Collection: Alfred Irving Hallowell Papers (Mss.Ms.Coll.26)

Abenaki | Wabanaki
Alternate forms: Abnaki
Date: circa 1756-1760 and undated
Type:Text
Extent: 3 items
Description: Part of a collection comprised of religious and linguistic materials in various Native American languages. Many were written by Jesuit missionaries of New France. These three items concern the Abenaki language and include linguistic and religious materials in French and Abenaki, including catechisms, hymns, canticles, parts of speech, etc.
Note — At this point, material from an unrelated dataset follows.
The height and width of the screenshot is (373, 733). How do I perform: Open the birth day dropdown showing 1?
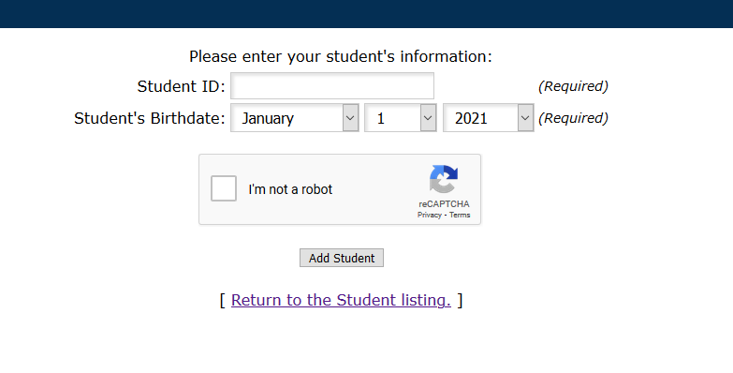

Originals in the archives of the Séminaire de Québec at the Université Laval [formerly the Séminaire de Québec] and the Archives de l'Archeveche de Quebec.
Collection: Selected materials, 1676-1930, on Indian linguistics (Mss.Film.453)

Algonquin | Anishinaabe
Language(s): French | Algonquin | Latin
Date: 1661-1819 and undated
Type:Text
Extent: 10 items
Description: These manuscripts include dictionaries, grammars, catechisms, prayers, canticles, hymns, and Bible tales prepared by French Sulpician missionaries in New France in Algonquin, the Nipissing dialect of Algonquin, and some Iroquoian languages. From originals at the Seminaire de Montreal, les Pretres de Saint-Sulpice.
Collection: Indian manuscripts, 1661-1879 (Mss.Film.1109)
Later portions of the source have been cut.